What you should do
Reproduce the material starting at the line containing "Image resolution: width=1245" and ending at the line containing "point(472,71)".

Record set
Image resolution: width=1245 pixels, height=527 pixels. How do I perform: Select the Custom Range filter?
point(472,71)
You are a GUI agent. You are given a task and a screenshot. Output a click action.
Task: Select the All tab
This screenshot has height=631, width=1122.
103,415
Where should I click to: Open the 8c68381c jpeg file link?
---
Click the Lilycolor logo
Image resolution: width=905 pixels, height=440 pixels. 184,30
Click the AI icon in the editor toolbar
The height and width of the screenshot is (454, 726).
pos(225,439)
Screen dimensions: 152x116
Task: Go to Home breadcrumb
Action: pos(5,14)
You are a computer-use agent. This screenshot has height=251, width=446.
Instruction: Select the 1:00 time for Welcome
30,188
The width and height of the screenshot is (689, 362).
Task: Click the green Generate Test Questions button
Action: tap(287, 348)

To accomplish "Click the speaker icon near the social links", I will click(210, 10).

Task response
Image resolution: width=1245 pixels, height=527 pixels. How do I perform: Select the Custom Range filter?
point(472,71)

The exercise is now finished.